- Born: 1981 (age 44–45)
- Years active: late 1990s-present

= Fearless Fred Kennedy =

Canadian radio host, comic writer, and voice actor

Fearless Fred Kennedy (born 1981) is a Canadian radio personality, television host, voice actor, and comic book writer.

He is primarily recognized for his work at prominent Toronto radio stations Q107 and 102.1 The Edge. He was also the long-time national host of the adult animation block Teletoon at Night.

== Early life ==
Kennedy was born in Halifax, Nova Scotia, into a military family. He often refers to himself as a "base brat" due to moving frequently during his childhood.

While his father was stationed in Belgium, Kennedy spent time exploring ancient Roman ruins. This childhood experience sparked a lifelong obsession with history, which eventually became a major theme in his professional writing.

== Career ==

=== Radio and Television ===
Kennedy began his broadcasting career in the late 1990s in Cape Breton. He worked at several stations across Canada, including stops in Dryden, Winnipeg, and his hometown of Edmonton.

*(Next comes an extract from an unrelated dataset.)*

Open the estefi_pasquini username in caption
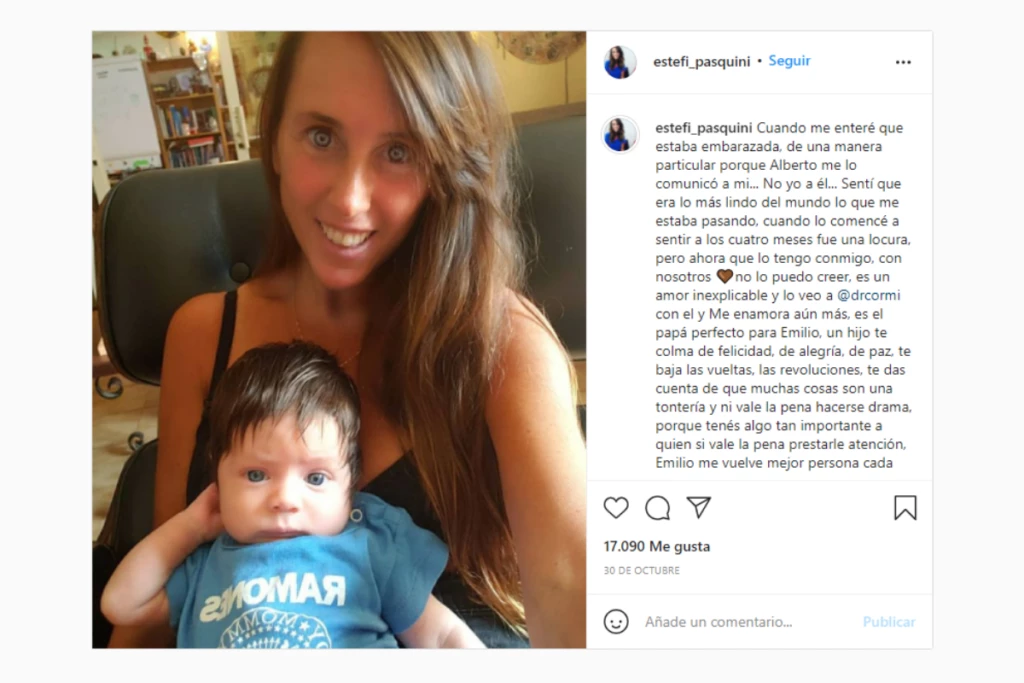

In 2009, he moved to Toronto to join the alternative rock station 102.1 The Edge, a high-profile transition that garnered media coverage as he took over the afternoon drive slot following the departure of veteran broadcaster Martin Streek. In 2018, he transitioned to the classic rock station Q107, where he currently hosts the afternoon drive show.

From 2010 to 2016, Kennedy was the face of Teletoon at Night. Under the name "Fred at Night," he hosted a dedicated programming block between animated series such as Archer and Family Guy, providing commentary on pop culture, video games, and comic books.

=== Writing and Comics ===
Kennedy is an active comic book author, often focusing on gritty historical fiction or science fiction.

- Dead Romans (2023): Published by Image Comics, this series is a fictionalized account of the Battle of the Teutoburg Forest. The miniseries received positive critical reception from independent comic reviewers for its script and artwork.
- The Florida Hippopotamus Cocaine Massacre (2026): An action-comedy series published by Mad Cave Studios. The first issue was a significant indie success, featuring federal agents and drug-fueled hippos.
- Speed Racer: Tales from the Road: A modern revival of the classic Speed Racer franchise.
- Mud 79: An independent, scripted audio drama set in the Star Wars universe, following Imperial Army recruits.

== Filmography ==

| Year | Title | Role | Notes |
|---|---|---|---|
| 2015–present | Super Science Friends | Albert Einstein | Web series; Voice role |
| 2023–present | Total Drama Island | Ripper | Voice role; Reboot series |

== Awards ==
- Steve Young Broadcaster of the Year Award (2009) — The first-ever recipient of this national award for emerging Canadian radio talent.